Inchcape Shipping Services
- Company type: Subsidiary
- Industry: Industrial & Business Services
- Founded: 1847
- Headquarters: London, England
- Key people: Philippe Maezelle, CEO
- Parent: Epiris LLP
- Website: www.iss-shipping.com

= Inchcape Shipping Services =

British multinational ports and marine management company

Inchcape Shipping Services (ISS) is a British multinational ports and marine management company headquartered in London.

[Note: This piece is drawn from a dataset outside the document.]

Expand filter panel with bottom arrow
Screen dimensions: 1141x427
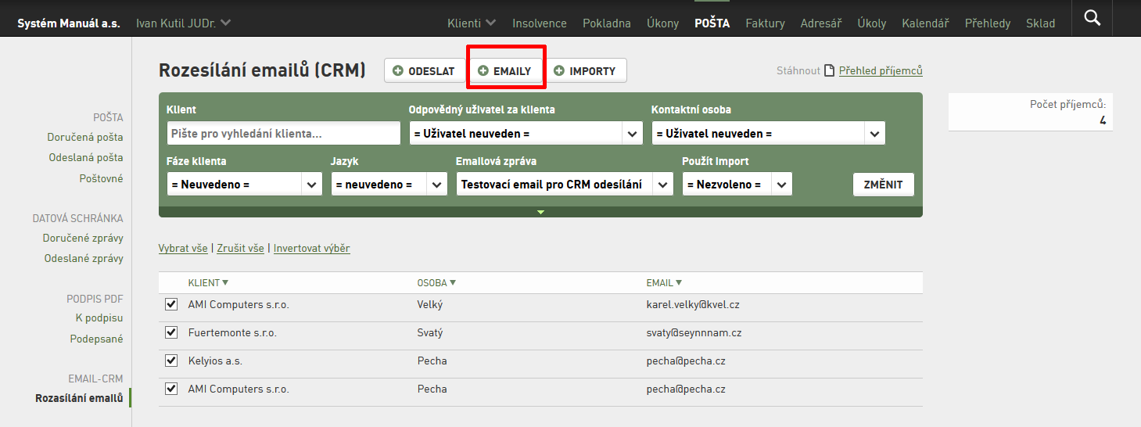(540, 212)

ISS became owned by London-based private equity firm Epiris LLP, having been sold by Istithmar World, the investment arm of Dubai World in 2022.

==History==
In 1847, William Mackinnon and Robert Mackenzie formed the Mackinnon Mackenzie Company (MMC), a general merchanting partnership based in Calcutta.

In 1999 Inchcape Shipping Services was spun out and sold to private equity firm Electra Fleming.

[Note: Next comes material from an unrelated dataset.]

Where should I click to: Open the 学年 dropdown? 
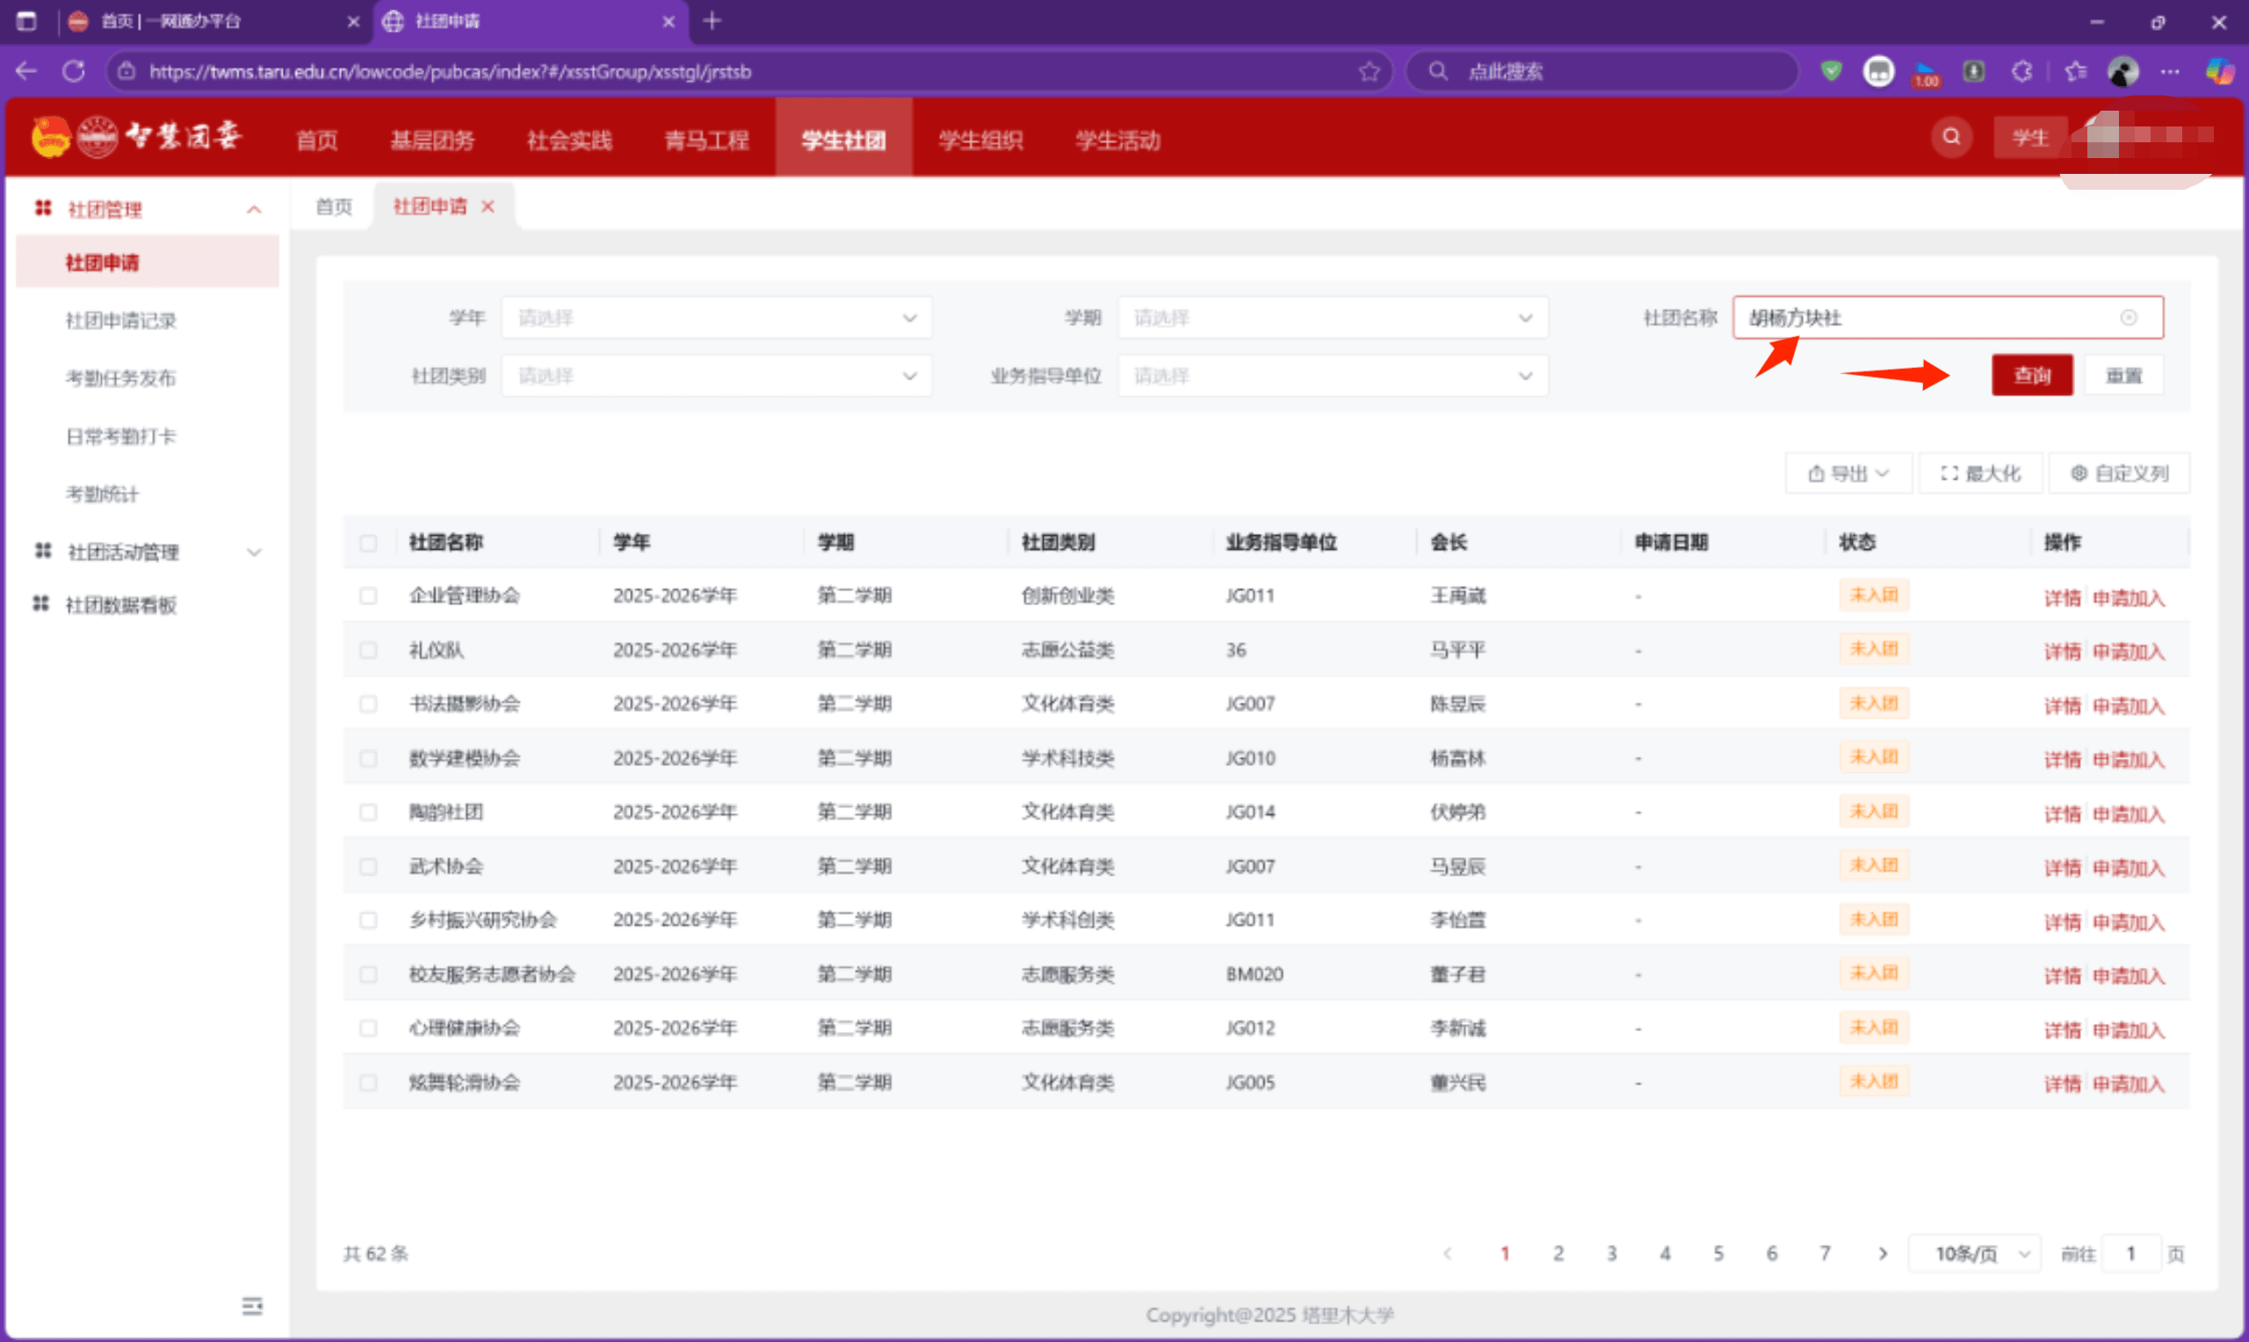click(x=715, y=318)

The firm, by then known as Electra Partners, sold ISS to Istithmar World, the investment arm of the government of Dubai, for $285m in 2006.

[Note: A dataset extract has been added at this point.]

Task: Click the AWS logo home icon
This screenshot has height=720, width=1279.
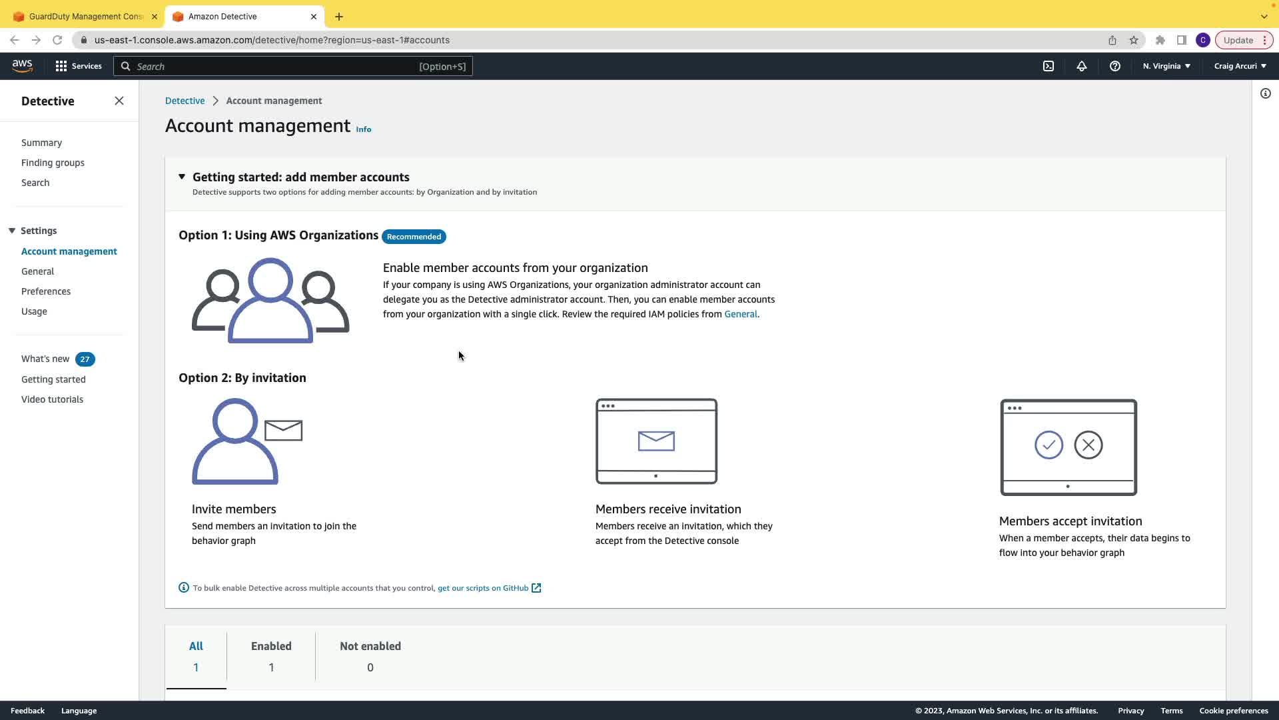Action: click(x=22, y=66)
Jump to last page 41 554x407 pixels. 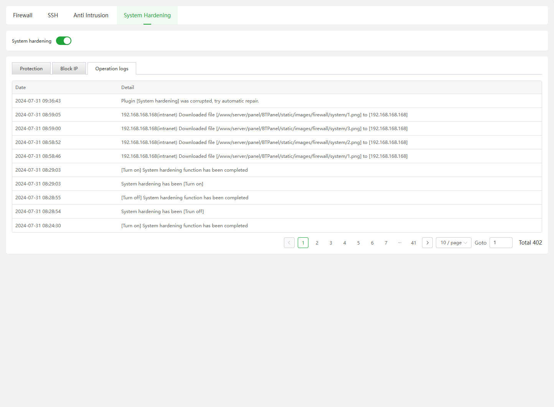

In February 2010, the Financial Times reported that Istithmar was looking for buyers of ISS for between $600–700m.

On 4 April 2022 it was announced that the ISS would be sold back to Epiris LLP, the latest incarnation of Electra Partners, for an undisclosed sum.

==Operations==
ISS has operations in 60 countries across the Americas, Asia Pacific, Europe, Middle East, South Asia and Africa.